Sphere sedimentation in wormlike micelles: Effect of micellar relaxation spectrum and gradients in micellar extensions

We report experiments on the flow of wormlike micellar solutions based on cetylpyridinium chloride/sodium salicylate past a falling sphere via a combination of particle tracking velocimetry, particle image velocimetry, rheology, and flow induced birefringence (FIB). Recent studies have shown that beyond a critical extensional Deborah number, a falling sphere in wormlike micelles never reaches a constant terminal velocity; instead, it settles with an unsteady velocity. This behavior is linked to the wormlike micellar chain scission in the wake of the sphere. Similar instabilities in viscoelastic polymer solutions, where polymer chain scission is highly unlikely, are thought to be the results of a single-mode relaxation spectrum of the polymer chains or the asymmetry in the polymer chain extensions on the flanks of the falling sphere.

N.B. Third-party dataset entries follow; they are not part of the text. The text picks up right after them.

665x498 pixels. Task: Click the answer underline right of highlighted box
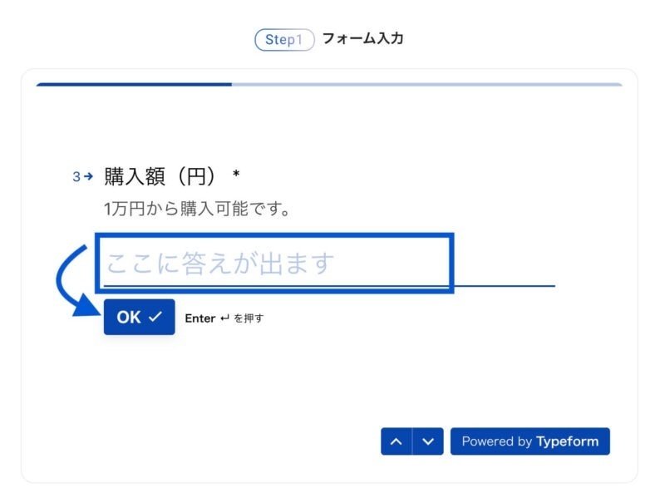tap(505, 286)
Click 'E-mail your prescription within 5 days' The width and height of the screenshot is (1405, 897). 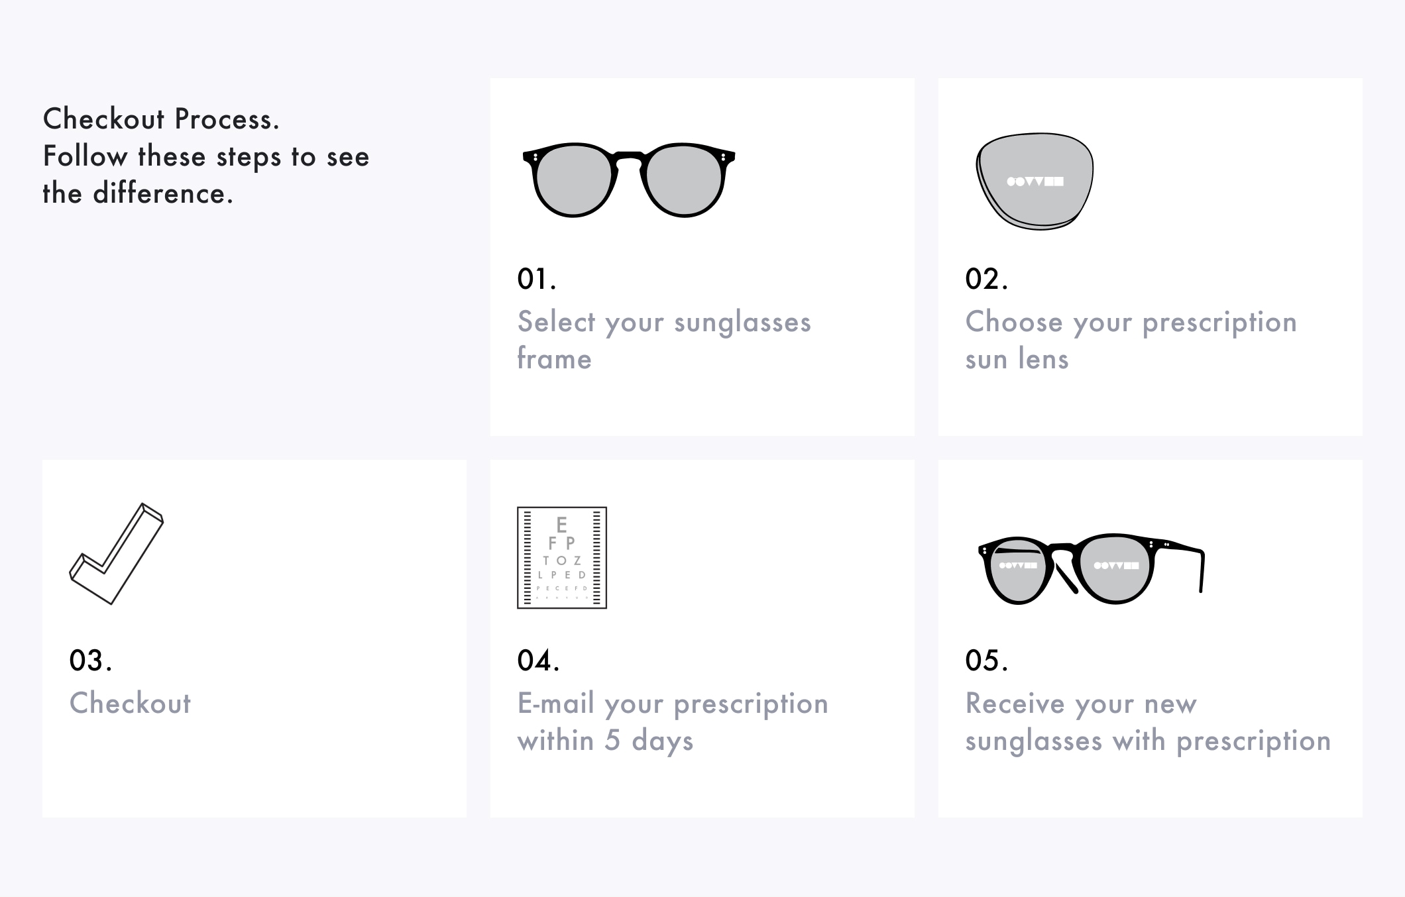[673, 722]
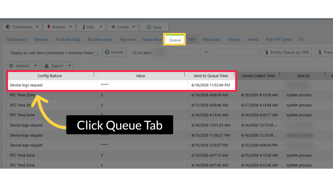This screenshot has width=333, height=187.
Task: Open Config feature column options menu
Action: tap(94, 75)
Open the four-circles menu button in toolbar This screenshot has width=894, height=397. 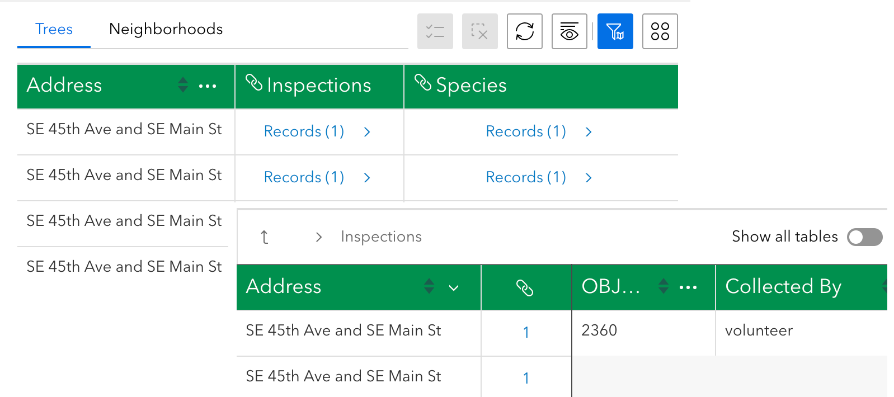click(660, 31)

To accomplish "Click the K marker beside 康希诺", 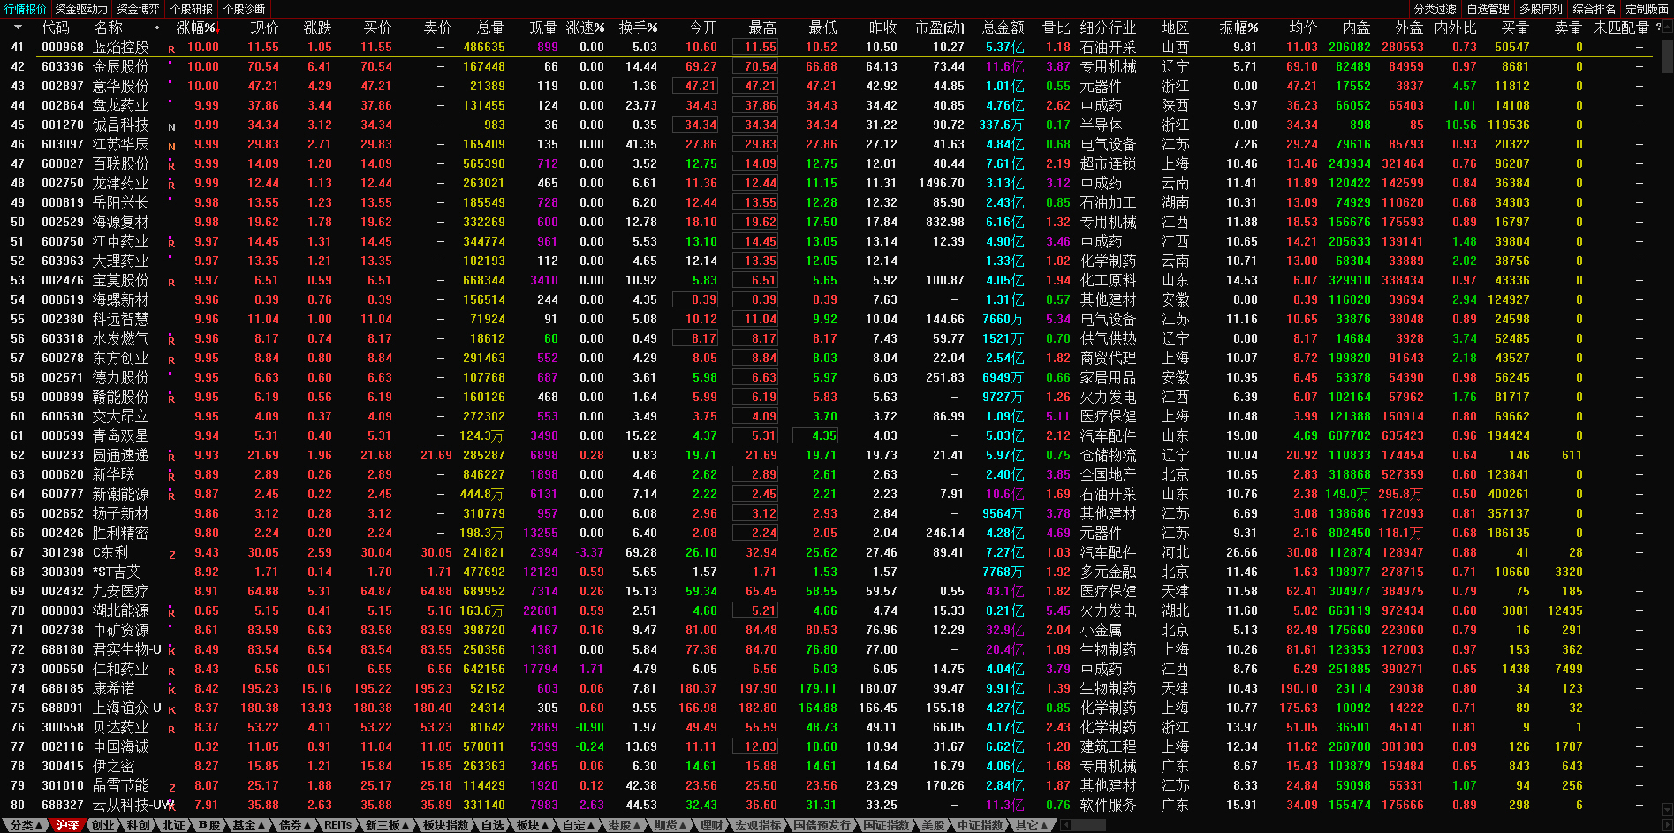I will (x=171, y=691).
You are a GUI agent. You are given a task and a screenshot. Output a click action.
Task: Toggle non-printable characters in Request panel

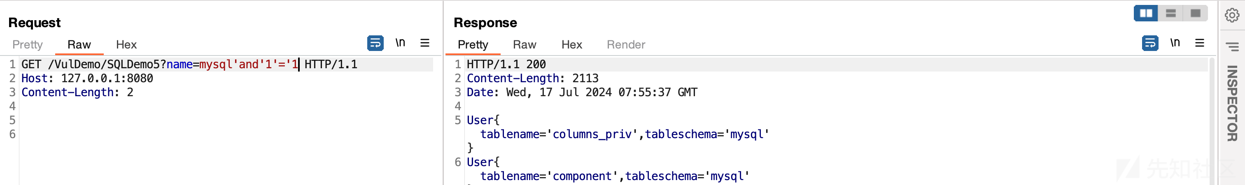[400, 43]
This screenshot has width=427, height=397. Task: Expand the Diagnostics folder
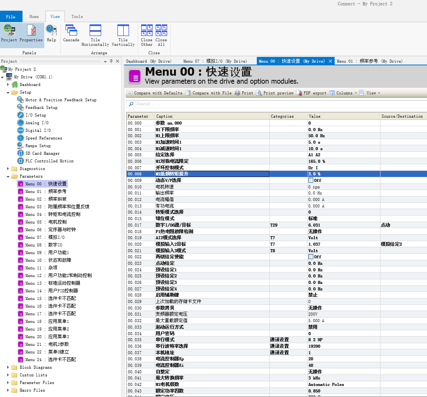[x=8, y=169]
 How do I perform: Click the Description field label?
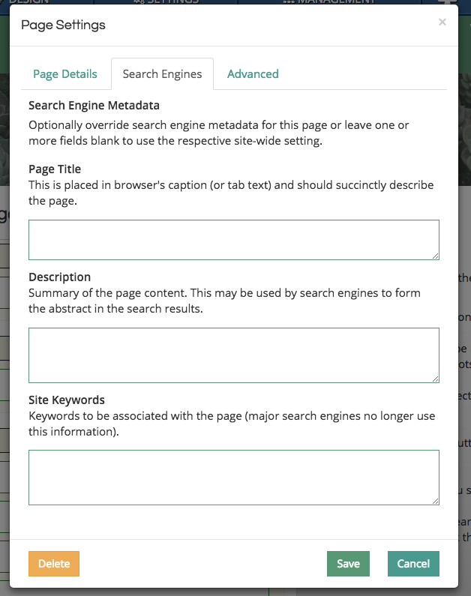pos(59,277)
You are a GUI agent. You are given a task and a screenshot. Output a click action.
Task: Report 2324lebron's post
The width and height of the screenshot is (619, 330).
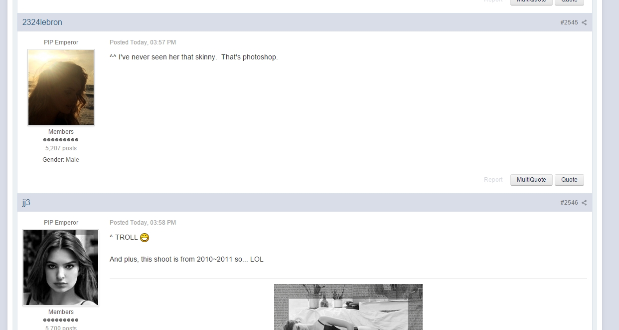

In this paper, we examine the effect of micellar relaxation spectrum and gradients in micellar extensions on sphere instability in wormlike micelles over a wide range of flow parameters (10(-2) < De(E) < 40.7 and 10(-6) < Re < 10). In wormlike micelles with a single-mode relaxation spectrum, the sphere instability occurs for De(E) >= 2.6. However, for similar conditions (2.5 <= De(E) <= 40.7 and 10(-2) < Re < 10), spheres never exhibit unsteady motion in the wormlike micelles with a broad spectrum of relaxation times. This indicates the importance of the micellar relaxation spectrum on dynamics of sphere sedimentation in wormlike micelles. We show that a criterion based on the ratio of dissipated energy to the stored elastic energy of micelles can successfully describe the effect of micellar relaxation spectrum on sphere sedimentation dynamics. In addition, for conditions that give rise to sphere instability, FIB indicates that micellar extensions on sphere sideways are perfectly symmetric. (C) 2018 The Society of Rheology.